## Problem
From the line containing "Click the favorites star icon in title bar" to the final line of the entries, every line is to be reproduced exactly; no other line belongs in the output.

+++ Input data

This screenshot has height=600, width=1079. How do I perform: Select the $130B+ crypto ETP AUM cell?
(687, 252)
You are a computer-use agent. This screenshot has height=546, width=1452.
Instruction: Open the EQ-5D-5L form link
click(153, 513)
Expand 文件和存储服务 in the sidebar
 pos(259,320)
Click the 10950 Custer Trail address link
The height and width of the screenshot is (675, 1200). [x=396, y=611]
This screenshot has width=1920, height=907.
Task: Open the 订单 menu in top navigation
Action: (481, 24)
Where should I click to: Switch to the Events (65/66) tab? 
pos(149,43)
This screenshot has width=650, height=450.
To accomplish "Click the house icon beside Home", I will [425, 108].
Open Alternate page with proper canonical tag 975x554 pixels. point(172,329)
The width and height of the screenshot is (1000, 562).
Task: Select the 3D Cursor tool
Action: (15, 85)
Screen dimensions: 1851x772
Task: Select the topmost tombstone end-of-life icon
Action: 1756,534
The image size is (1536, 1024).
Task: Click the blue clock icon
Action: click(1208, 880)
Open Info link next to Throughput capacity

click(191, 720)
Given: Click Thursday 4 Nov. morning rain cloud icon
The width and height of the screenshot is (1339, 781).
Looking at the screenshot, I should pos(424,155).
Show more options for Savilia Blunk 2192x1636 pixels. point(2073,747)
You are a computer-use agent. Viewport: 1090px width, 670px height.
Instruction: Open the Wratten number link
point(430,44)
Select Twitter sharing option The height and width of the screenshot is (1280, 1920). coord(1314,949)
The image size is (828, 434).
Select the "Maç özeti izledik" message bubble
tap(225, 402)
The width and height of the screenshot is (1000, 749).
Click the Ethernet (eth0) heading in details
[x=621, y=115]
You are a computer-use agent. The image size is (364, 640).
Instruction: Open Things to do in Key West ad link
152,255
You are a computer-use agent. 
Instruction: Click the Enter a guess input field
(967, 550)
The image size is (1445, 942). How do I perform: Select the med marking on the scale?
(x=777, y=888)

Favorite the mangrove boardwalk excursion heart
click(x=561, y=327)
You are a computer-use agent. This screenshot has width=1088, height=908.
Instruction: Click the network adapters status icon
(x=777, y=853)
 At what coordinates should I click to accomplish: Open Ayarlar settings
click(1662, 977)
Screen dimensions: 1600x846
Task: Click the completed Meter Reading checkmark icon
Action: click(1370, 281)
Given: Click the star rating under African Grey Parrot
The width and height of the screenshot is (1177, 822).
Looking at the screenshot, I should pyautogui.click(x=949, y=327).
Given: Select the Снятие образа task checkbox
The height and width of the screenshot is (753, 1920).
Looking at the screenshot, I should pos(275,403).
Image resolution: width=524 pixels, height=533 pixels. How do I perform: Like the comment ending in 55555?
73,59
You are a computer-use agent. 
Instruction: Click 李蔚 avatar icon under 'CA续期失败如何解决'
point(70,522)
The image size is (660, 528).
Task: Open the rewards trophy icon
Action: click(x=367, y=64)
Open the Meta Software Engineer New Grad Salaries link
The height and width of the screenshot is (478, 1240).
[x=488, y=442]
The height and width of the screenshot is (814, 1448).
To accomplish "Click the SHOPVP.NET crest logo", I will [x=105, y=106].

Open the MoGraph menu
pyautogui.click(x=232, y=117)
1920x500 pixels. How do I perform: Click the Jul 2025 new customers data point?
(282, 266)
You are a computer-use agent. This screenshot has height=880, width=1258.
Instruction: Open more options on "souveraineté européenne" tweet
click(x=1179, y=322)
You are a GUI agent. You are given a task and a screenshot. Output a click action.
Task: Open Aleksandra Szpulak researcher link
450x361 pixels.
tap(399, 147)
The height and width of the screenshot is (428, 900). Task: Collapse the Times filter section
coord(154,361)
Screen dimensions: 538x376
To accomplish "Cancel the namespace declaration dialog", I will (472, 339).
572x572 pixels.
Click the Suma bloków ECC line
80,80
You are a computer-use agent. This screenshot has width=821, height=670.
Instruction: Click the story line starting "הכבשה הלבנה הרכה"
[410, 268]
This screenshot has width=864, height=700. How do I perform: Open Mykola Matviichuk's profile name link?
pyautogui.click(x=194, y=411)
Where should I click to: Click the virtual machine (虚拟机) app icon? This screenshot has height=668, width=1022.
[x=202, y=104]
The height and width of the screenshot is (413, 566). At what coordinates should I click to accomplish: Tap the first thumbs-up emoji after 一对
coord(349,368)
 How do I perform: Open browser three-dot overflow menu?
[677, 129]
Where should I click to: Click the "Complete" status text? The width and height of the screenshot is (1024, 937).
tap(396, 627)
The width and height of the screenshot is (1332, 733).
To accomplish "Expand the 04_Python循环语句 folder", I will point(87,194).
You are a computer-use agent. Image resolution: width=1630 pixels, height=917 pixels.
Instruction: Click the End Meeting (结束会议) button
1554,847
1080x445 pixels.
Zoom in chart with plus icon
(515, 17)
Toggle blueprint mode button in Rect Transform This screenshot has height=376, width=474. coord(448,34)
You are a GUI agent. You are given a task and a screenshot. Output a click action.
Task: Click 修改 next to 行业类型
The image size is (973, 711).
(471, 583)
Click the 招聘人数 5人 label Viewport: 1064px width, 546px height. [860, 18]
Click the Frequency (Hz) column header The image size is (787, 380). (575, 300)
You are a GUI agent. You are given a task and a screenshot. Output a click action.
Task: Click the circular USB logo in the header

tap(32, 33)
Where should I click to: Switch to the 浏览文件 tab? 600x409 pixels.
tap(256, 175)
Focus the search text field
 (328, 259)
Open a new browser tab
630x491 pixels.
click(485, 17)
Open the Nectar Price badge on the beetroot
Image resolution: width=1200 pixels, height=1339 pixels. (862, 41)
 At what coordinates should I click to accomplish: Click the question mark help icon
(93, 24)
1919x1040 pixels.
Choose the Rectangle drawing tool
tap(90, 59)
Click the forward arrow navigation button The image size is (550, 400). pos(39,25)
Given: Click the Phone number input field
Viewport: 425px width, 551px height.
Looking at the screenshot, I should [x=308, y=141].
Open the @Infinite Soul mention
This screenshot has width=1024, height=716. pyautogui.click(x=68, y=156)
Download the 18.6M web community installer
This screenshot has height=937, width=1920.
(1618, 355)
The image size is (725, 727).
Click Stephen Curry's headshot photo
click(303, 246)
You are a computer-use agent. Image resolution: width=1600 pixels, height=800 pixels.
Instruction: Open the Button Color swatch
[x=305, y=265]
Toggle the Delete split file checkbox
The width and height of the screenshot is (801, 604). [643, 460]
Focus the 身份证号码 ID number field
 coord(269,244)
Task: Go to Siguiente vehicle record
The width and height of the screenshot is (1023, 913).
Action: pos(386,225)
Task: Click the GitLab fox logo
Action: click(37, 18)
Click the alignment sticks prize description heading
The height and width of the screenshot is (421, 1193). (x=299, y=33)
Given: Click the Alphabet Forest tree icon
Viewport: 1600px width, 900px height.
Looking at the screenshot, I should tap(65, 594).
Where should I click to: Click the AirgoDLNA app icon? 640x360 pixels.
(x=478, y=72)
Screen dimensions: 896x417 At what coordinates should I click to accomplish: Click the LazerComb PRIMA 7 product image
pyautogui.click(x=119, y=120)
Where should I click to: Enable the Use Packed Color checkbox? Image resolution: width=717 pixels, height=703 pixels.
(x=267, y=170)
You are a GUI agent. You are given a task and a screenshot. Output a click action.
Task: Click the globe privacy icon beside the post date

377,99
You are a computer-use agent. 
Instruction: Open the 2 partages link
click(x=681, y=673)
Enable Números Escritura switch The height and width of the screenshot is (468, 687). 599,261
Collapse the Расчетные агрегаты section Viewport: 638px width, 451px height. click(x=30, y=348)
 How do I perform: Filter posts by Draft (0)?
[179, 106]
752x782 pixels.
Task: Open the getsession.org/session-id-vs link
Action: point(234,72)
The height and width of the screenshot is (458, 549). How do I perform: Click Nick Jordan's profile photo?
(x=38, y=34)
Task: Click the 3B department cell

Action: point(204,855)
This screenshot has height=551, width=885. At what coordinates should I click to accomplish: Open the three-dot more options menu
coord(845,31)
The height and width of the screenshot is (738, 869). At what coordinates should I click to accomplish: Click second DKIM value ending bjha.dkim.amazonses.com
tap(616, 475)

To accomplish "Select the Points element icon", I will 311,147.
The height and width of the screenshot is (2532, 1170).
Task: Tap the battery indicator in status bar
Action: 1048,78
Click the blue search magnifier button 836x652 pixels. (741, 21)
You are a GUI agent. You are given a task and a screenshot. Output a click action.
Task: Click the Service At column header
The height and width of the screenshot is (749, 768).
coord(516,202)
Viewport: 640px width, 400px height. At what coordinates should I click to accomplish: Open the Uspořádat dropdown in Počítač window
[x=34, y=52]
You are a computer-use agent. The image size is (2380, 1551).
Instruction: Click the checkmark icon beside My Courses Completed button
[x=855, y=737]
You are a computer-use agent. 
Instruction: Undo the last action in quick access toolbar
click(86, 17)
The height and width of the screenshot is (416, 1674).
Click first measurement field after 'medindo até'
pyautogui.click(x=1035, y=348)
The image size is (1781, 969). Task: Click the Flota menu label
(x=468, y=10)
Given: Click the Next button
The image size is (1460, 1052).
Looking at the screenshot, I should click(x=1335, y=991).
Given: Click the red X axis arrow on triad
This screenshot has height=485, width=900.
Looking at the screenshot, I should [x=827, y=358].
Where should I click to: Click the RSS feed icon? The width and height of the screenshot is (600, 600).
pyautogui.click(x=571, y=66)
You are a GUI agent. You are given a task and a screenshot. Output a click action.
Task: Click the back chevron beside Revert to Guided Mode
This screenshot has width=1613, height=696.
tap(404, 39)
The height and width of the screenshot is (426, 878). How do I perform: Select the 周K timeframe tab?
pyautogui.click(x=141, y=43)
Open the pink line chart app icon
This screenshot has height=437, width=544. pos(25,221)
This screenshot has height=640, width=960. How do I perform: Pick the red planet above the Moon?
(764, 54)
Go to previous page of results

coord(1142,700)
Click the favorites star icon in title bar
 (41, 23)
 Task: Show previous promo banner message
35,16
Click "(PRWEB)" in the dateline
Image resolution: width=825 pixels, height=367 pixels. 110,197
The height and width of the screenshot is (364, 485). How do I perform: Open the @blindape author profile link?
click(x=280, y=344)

++++++

## Written solution
Click the favorites star icon in title bar
 (41, 23)
 Task: Show previous promo banner message
35,16
Click "(PRWEB)" in the dateline
Image resolution: width=825 pixels, height=367 pixels. 110,197
The height and width of the screenshot is (364, 485). How do I perform: Open the @blindape author profile link?
click(x=280, y=344)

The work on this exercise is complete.